In the previous post, we noted that the area parameter for a wall had a numerical value of 283.65 on one hand, but a string representation of '26.352 mē' on the other. The reason for these two different values is that Revit internally works with a fixed set of database units for different measurement types. These internal database units cannot be changed. All raw database values obtained from attributes will always be returned and expected in database units. Some of the internal database length units are imperial. The database unit for length is feet, and areas are stored in square feet. The units used are not the standardised SI units according to the International System of Units SI.
Similarly, if we examine the thickness of a 200 mm wall, e.g. one using the system family 'Basic Wall' and the type 'Generic - 200.0 mm', its thickness is available in the type parameter 'width'. It appears to have the value 200 mm in the user interface, if set up to display metric length units. Looking at the actual value of the underlying parameter, however, returns a completely different number, something like 0.6561. 0.6561 feet is 0.6561 * 12 = 7.8732 inches, which corresponds to 7.8732 * 25.4 = 199.97928 millimetres.
The user interface settings affecting the display of units in Revit can be queried through the API. The ProjectUnit SDK sample demonstrates how to do this. The units displayed in the user interface can be queried through the read-only Document.DisplayUnitSystem property. The Parameter.DisplayUnitType property determines how any individual parameter is displayed in the user interface. The DisplayUnitType enumeration lists all the supported display unit types.
It can sometimes be tricky to figure out exactly what units Revit is using internally, for instance when analysing things like point, line and area loads in Revit Structure.

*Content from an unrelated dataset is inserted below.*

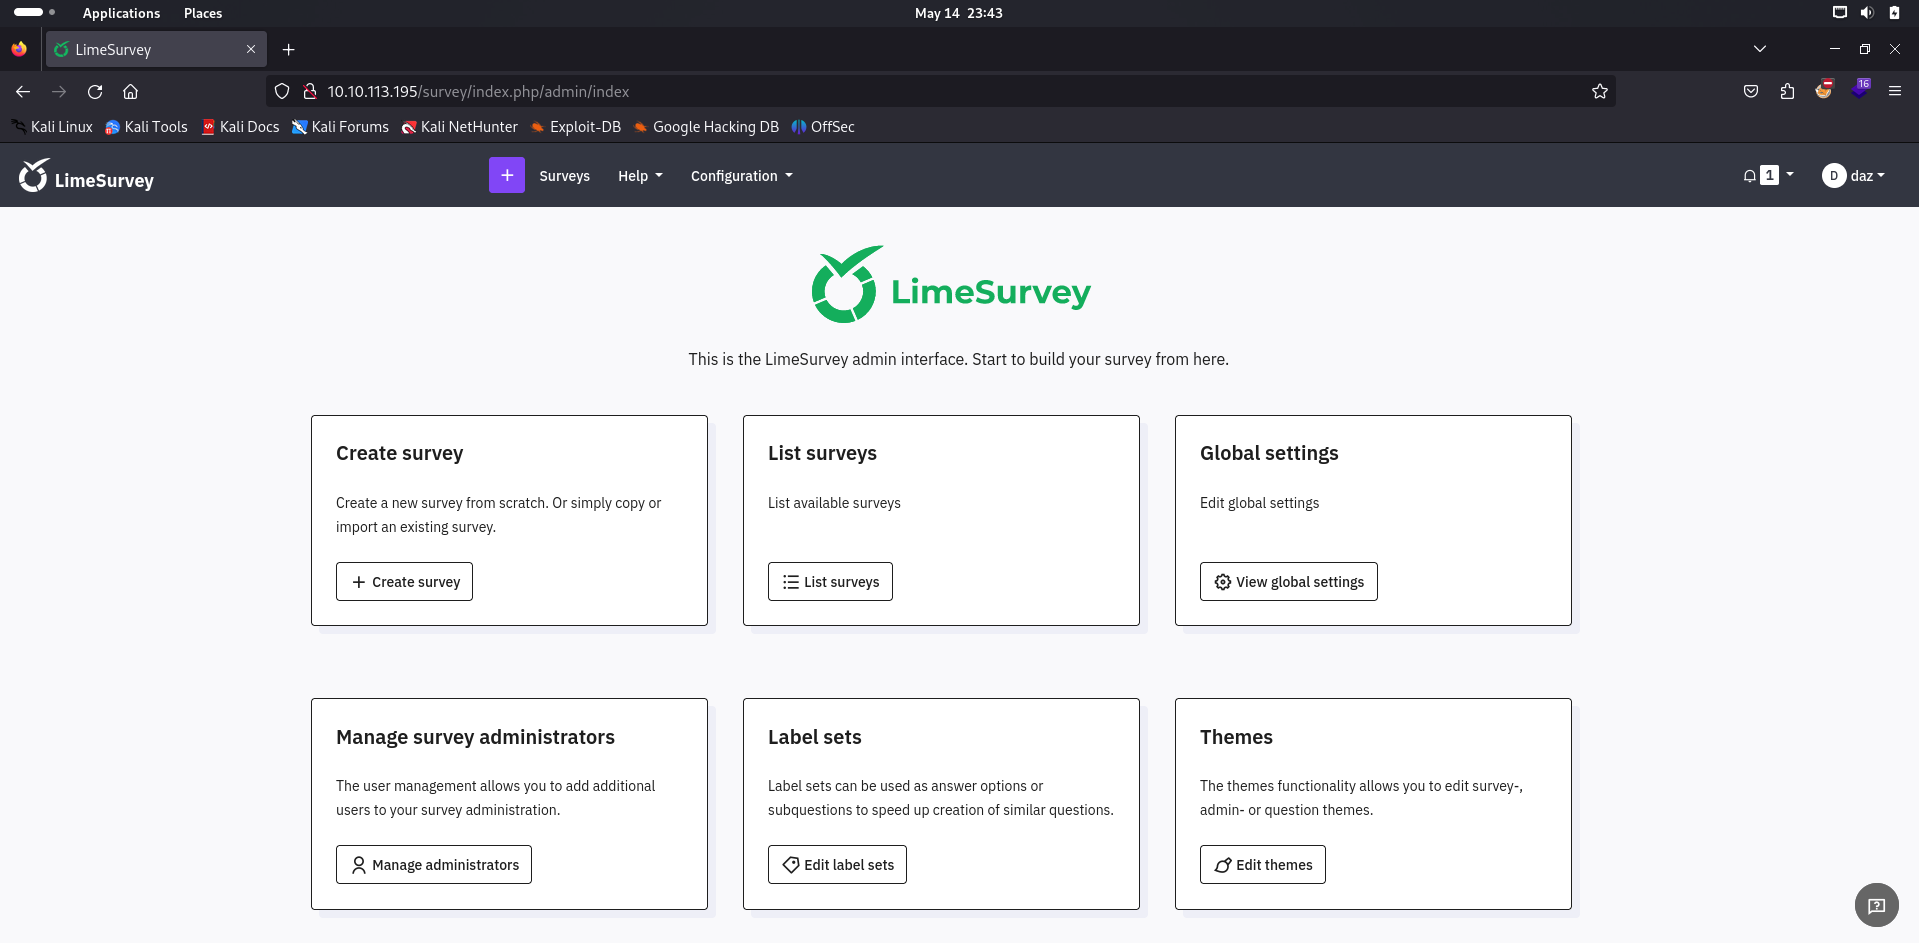Open the Surveys menu item
Screen dimensions: 1919x943
click(x=564, y=176)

For these loads, the units used are in terms of N and m, unlike other parameters and co-ordinates which use feet for all lengths.
The good news, and the main message of this post, is that you do not really have to care what units Revit is using internally. All you need to do is some little research to determine a valid conversion factor. You can enter the unit value for whatever you are interested in in the user interface, and then check what the API reports. It will always be in the same internal units. This can then be used as a conversion factor for that specific unit. It works consistently. Possibly you may refine this depending on the metric or imperial Revit setting, but the factors are the same and consistent.
So the simplest thing to do to determine the conversion factor to use is to set the parameter to 1 in the user interface and then observe the value returned by the API, which gives the conversion factor between the two.
I am appending a small utility class UnitConversion.cs which may be of use in this context, even if just to give you a first impression of how these issues may be handled. I am not saying that this is the optimal solution. It includes some useful constants and stems from the Midas Link Revit Structure sample application which is available including source code on the ADN web site. By the way, the updated MidasLink version for Revit 2009 has just been posted to ADN, in case you are interested. Please excuse the fact that the source code lines exceed the blog display width. To obtain and review the full source code, please simply copy and paste it to notepad or some other editor.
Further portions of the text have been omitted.